Il s’asseyait sur un trône à cinq pieds. Vers 1500 ans, des querelles de succession ont éclaté à Tado. En effet, la princesse Aligbonon, fille du roi Ahossouho eut un entretien dans la forêt près d’un marigot avec une panthère mâle. Noeuf mois plus tard, elle donna naissance à un fils baptisé Agassou. Il devient fort et courageux. Il eut de nombreux descendants que l’on nomme les Agassouvi. A la mort du roi de Tado, l’un d’eux, Landè, voulut lui succéder.
Mais un fils de princesse ne saurait régner car le pouvoir ne se transmettait pas par les femmes. Les Agassouvi essayèrent de le prendre par la force. Landè tua le prince Adja qui était candidat. On le surnomma Ajahouto, « le tueur d’Adja ». Une bataille s’ensuivit. Les Agassouvi sont vaincus et doivent fuir le pays Tado. Ainsi commença l’épopée fantastique du peuple Adja. EPOPEE
En fuyant Tado, Landè et les siens emportent les restes de l’ancêtre Agassou, son tabouret, sa lance et un de ses instruments de musique. Ils traversent Sahouè, Dékanmè, puis ils vont s’installer en pays Aïzo dans un village dénommé Allada. Ils y enterrent les restes d’Agassou. Ils désignent un prêtre l’Agassounon, chargé de veiller sur le culte de l’ancêtre considéré désormais comme une divinité. Landè meurt. Son fils Lansuhouto lui succède. Ce dernier eut quatre enfants : Mèdji, Zozérigbé, Do-Aklin. Le quatrième son nom est perdu par l’histoire.
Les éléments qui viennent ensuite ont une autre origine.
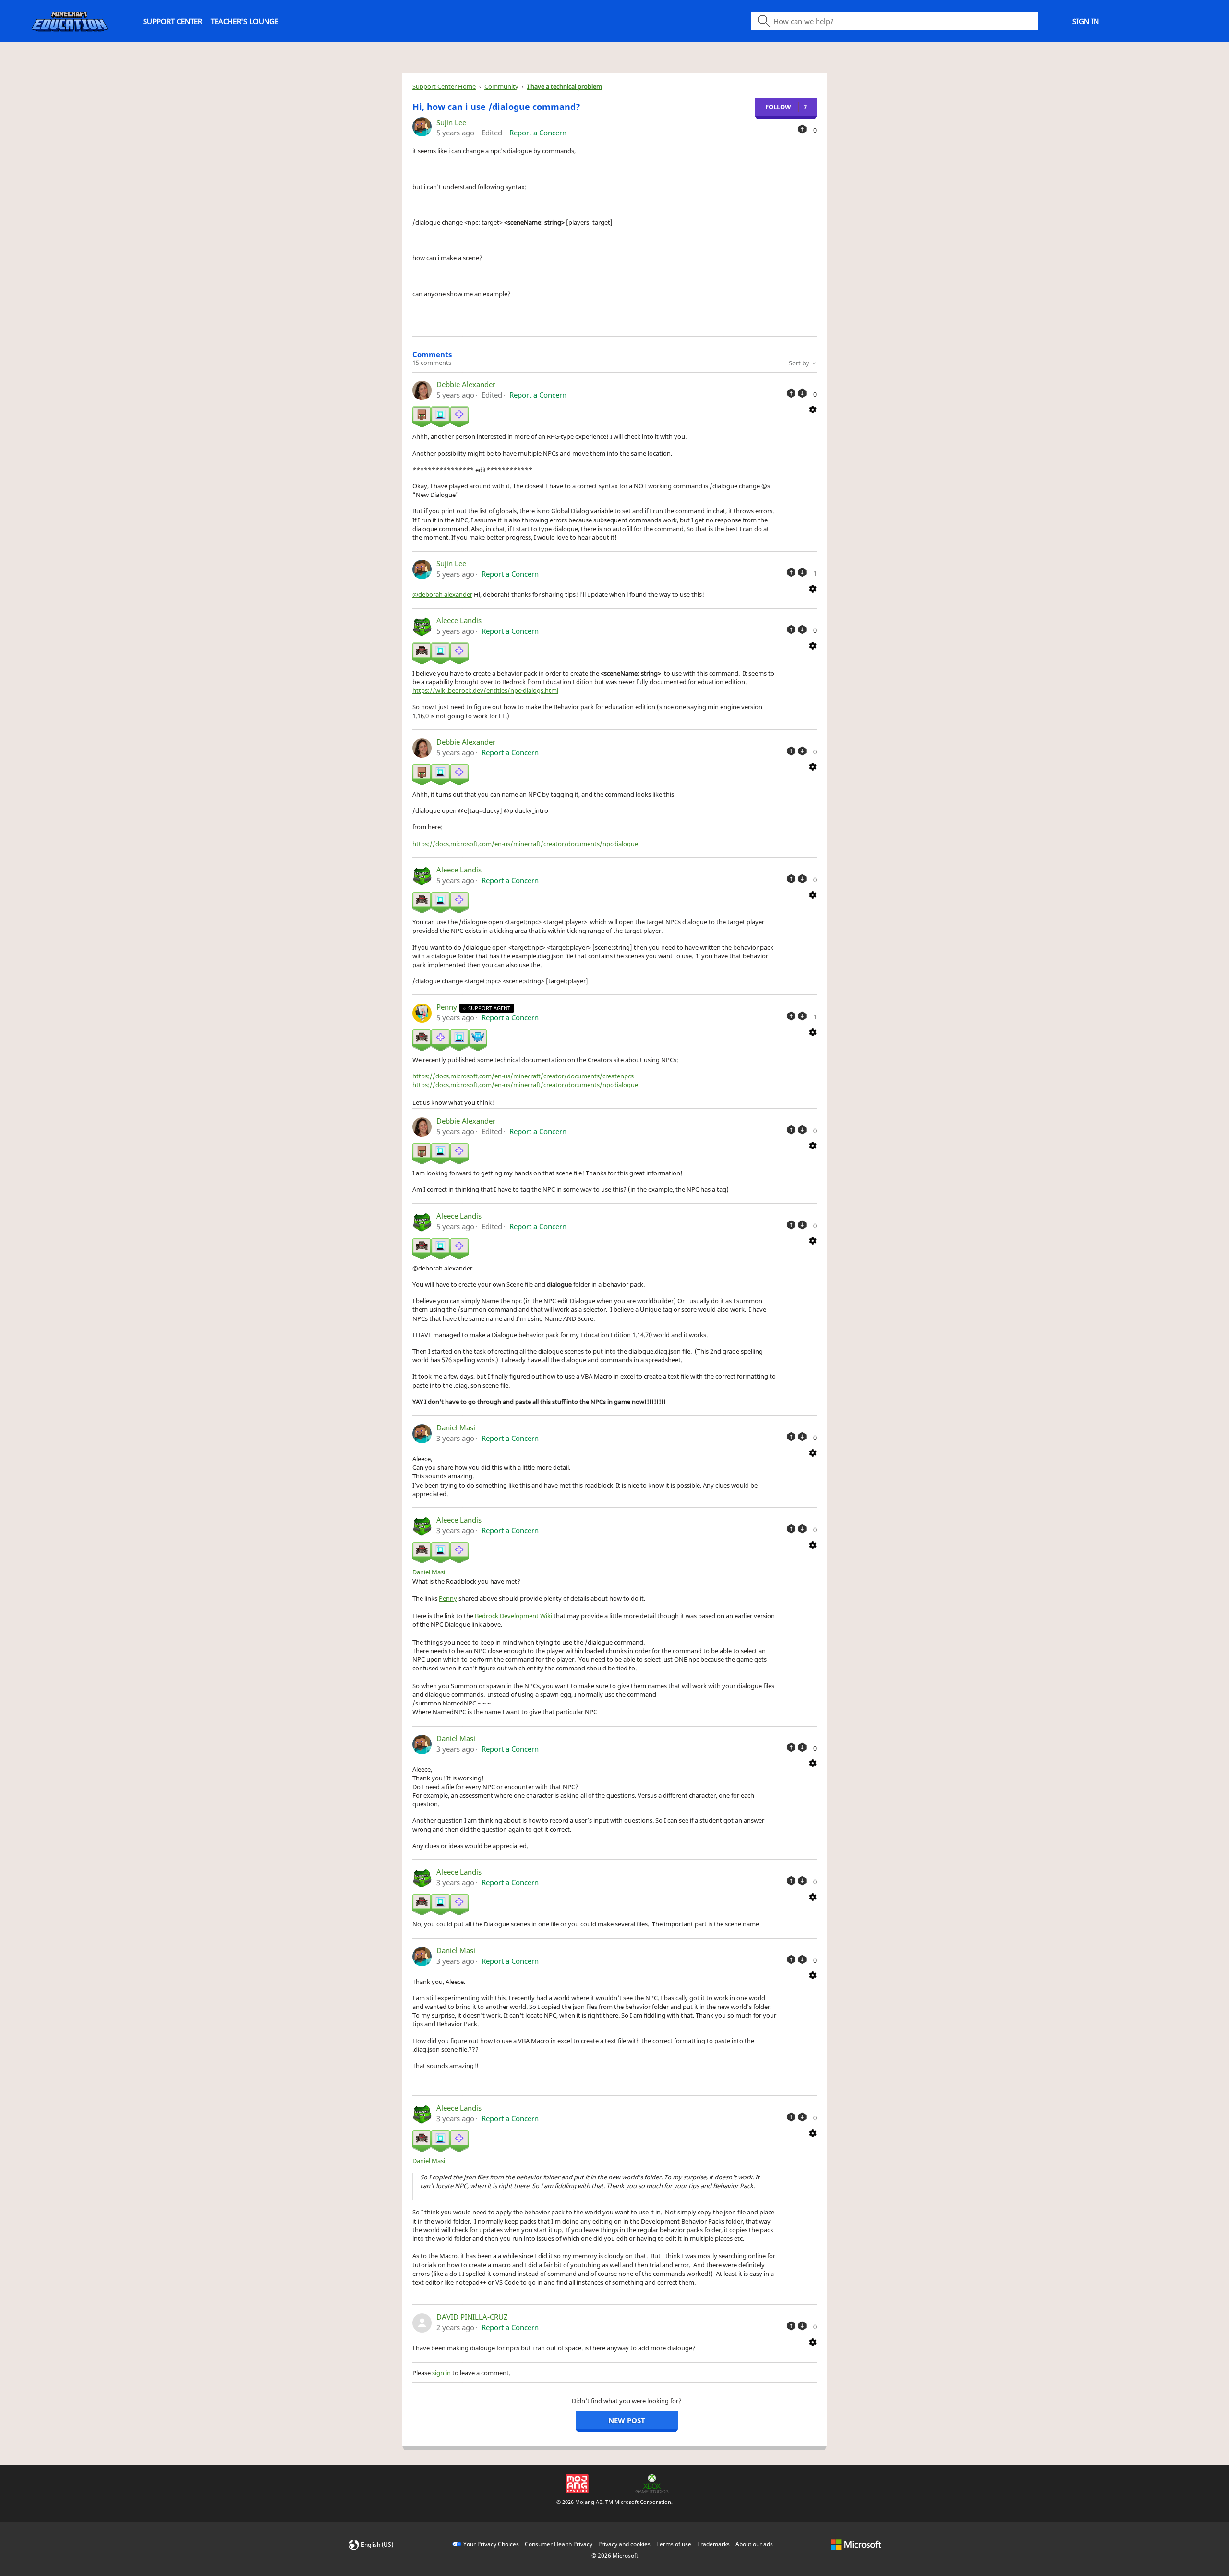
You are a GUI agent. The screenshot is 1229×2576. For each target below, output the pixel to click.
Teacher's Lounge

A la mort de Lansuhouto, une querelle de succession éclata entre les quatre frères. Les anciens les réconcilient dans le village de Houègbo. Mèdji est reconnu comme roi d’Allada. Zozérigbé se dirige vers son pays maternel Ekpê près de Porto-Novo. Quant à Do-Aklin, il s’en va vers Canan.

LE ROYAUME D’ALLADA
Mèdji, roi d’Allada meurt vers 1610. Le royaume d’Allada reçoit plus tard des ambassadeurs du roi de France, Louis XIV. Les Européens le visitent au 17ème et au 18ème siècle ; le pays tirait sa richesse du commerce entre le royaume de Savi et les pays de l’intérieur.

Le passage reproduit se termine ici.